こんにちは。理学療法士ランナーの大森です。このブログでは、ランナーの皆さんに役立つトレーニングやリハビリ情報を、私の実体験やトレーニングの近況を交えながらお伝えしていきます。今回は「ドリルをやると走りが楽」というテーマでお話しします。特に「太ももの振り戻し角度」「接地時間割合」「膝の折り畳み角度」に焦点を当てて、それぞれの要素に対応したドリルを紹介していきます。それでは、始めましょう!
「太ももの振り戻し角度」の重要性と改善ドリル
まず最初に「太ももの振り戻し」についてです。これは腿(もも)を着地の瞬間までにどれだけ引き戻せているかを角度で表したものです(画像上↑)。この動作がスムーズだと、走行中のエネルギー効率が向上します。「着地点を体の中心の真下に持ってくる」事ができれば、着地時のブレーキはほとんどかからず、非常に効率的に着地を行うことができます。必要以上に前に着地すればその分ブレーキが大きくなったり、接地時間が長くなってピッチを上げることができなかったりと、デメリットが多くなります。このため「太ももの振り戻し角度」は楽に早く走る上で非常に重要です。
ちなみに私の計測では、大迫傑選手が21°。エリウド・キプチョゲ選手は25°。ヤコブ・インゲブリクトセン選手で27°でした。振り戻し角度の詳細動画も近日公開しますね!
「太ももの振り戻し角度」改善につながるドリルはたくさんあるのですが、ここでは最近SNSでよく見かける2つのドリルに絞って説明します。
Aスキップ(動画リンク↓)
まずはドリル1つ目「Aスキップ」です。意識するポイントは「軸足で弾みながら押す」ことです。膝が高く挙げられた状態も理想ですが、それよりも「押す動き」に反応して、反対脚が勝手に振り出されるイメージが大切です。注意点は振り出された膝をまっすぐに方向づけすることです。 6〜10歩を1〜3set程度やると良いです
Bスキップ(動画リンク↓)
次に「Bスキップ」です。意識するポイントは振り出し脚を鞭のような動きにすることです。特に足首の引き付け(ピックアップ)に伴う膝の起動と、その後の素早い足のふり戻しに伴う真下接地。さらに真下接地の際「ポンっ」と弾むことも大切です。これも6〜10歩を1〜3set程度やると良いです
これらのドリルは、膝を高く上げて走ることも「結果として」大事ですが、一番は太ももの振り戻しを意識します。膝を高く上げることは「振り戻しの勢いの結果」生み出される動きと考えます。この意識によって次のステップへとスムーズに移行できます。

課題の指示 - 上のランニングドリルの文章の続きを、最後の文の直後から書くこと。

データ抜粋 -
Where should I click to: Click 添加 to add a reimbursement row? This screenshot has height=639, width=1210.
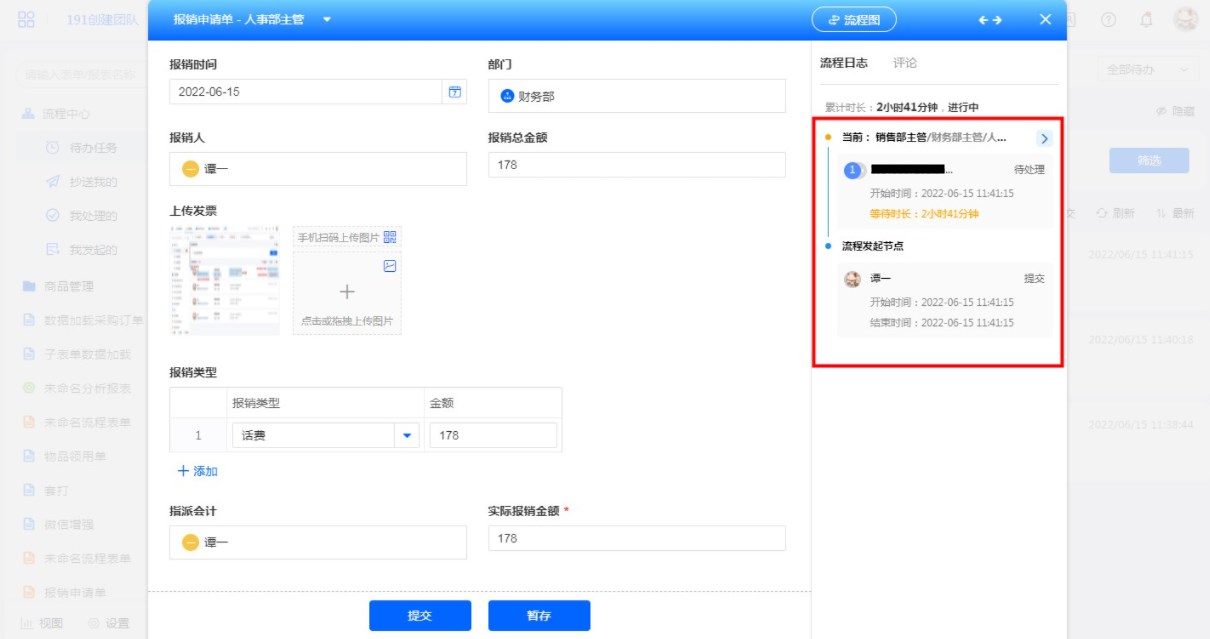pyautogui.click(x=197, y=471)
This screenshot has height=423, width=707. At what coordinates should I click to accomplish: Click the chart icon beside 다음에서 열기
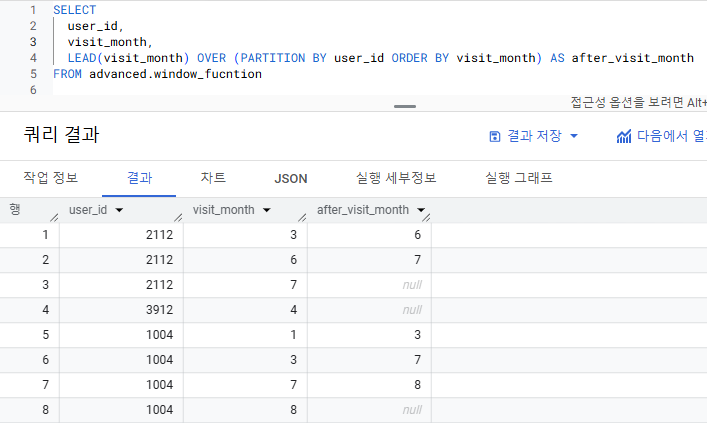point(624,136)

解答 -
「接地時間」の重要性と改善ドリル
次に「接地時間」です。接地時間が短いほど、地面からの反発力を最大限に利用でき、走りが軽快になります。疲労感も軽減され、結果的に楽に走れるようになります。当店アフロランニング&ボディメイクでは「接地時間」の評価を「接地」から「踵が挙がる」までの時間がストライド中に占める割合で表しています(画像上↑)。割合が大きいと、着地時にワンテンポ遅れていたり沈んでいる、いわゆる「バネ感が無い」ように見えます。バネ感があるとされるレベルは20%以内で、先日動画で紹介させていただいたドルーリー珠絵里選手は17.8%でした。(動画のリンク先はこちら↓)
さて対応ドリルに関してですが、本質的には当店アフロランニング&ボディメイクで提案するような「機能評価」に基づく「筋力」が大切です。ここではそのプラスαになる「代表的なドリル」に絞って説明します。ドリルという表現は正しくないかもしれませんが「プライオメトリクス」にを中心としたものとなります。これらのエクササイズは地面に接地する時間を意識的に短くするのに最適です。リズミカルに足を地面に着く感覚を養うことで、次のステップへと素早く移行できます。プライオメトリクスに関してもまた動画を近日公開しますね。
リバウンドジャンプ(動画リンク↓)
縄跳びのジャンプに似ています。縄跳びがうまい飛び方の人を見ると膝があまりクシャんと潰れていませんよね。特に上手な人の「二重飛び」でよくわかると思います。このリバウンドジャンプも同様で膝をあまり曲げないで足首を固定しながら連続ジャンプを行います。マーカーやミニハードルを置くと意識づけしやすいですが、なければその場でジャンプしてもらって構いません。これも6〜10歩を1〜3set程度やると良いです。
ハードルタックジャンプ(動画リンク↓)
ハードルを3〜6足長に置いてジャンプするエクササイズです。これも足首を固定して膝が潰れないようなジャンプを意識します。さらにジャンプの際にタイミングよく腕を前に降り出すこともポイントです。ここで重要なことはリバウンドする動きが遅い、または膝があまりにも潰れるくらい動きが途切れてしまってはいけません。その場合無理せずハードルの高さを下げて実施しましょう。高さよりも動き重視です。これは3〜5set 程度やると良いです。
「膝の折り畳み角度」の重要性と改善ドリル
最後に「膝の折り畳み角度」です。適切な膝の折り畳み角度は、脚の運動をスムーズにし、エネルギーのロスを減少させます。この角度は蹴り出し後の「足の蹴り上げの高さ」を角度として測定します。数値が高いほど、下肢の筋肉を力まず効率的に使用出来ていて、その後の足の振り出しもより容易になると言えます。腸腰筋(ちょうようきん)を使えていれば「二重振り子」という物理の原理で膝から下はまるで「蹴り上げている」ように臀部に近づきます(二重振り子を本で説明した動画↓)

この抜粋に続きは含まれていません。